- [Provided material]
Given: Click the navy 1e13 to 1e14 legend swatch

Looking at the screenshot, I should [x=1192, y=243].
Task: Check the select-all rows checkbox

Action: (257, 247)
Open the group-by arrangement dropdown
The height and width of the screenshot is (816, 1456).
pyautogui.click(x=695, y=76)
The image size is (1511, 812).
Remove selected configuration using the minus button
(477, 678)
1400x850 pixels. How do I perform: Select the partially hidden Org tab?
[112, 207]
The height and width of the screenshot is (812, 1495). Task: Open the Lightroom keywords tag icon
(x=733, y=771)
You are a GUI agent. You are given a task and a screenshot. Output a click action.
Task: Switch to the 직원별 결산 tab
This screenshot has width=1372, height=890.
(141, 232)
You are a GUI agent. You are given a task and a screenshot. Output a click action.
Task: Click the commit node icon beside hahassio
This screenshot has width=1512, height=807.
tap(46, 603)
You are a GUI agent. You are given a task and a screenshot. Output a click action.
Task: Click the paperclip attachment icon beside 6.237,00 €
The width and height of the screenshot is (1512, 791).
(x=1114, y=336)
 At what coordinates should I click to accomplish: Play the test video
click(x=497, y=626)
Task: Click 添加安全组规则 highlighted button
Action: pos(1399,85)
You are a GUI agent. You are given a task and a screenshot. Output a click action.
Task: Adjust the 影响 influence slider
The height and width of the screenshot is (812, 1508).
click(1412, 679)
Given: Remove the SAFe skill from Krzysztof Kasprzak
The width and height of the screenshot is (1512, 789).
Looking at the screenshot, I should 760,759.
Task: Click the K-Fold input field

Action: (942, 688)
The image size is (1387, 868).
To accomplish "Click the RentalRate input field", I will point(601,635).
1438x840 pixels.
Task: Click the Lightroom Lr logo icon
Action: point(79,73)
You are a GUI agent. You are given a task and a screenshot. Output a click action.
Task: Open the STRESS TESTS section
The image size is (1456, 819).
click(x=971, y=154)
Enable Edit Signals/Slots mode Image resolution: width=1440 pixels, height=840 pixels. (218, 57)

- [Assignment] For every line of the material above that contains the word "beside", show the line.

- [Reply]
Task: Click the commit node icon beside hahassio
Task: Click the paperclip attachment icon beside 6.237,00 €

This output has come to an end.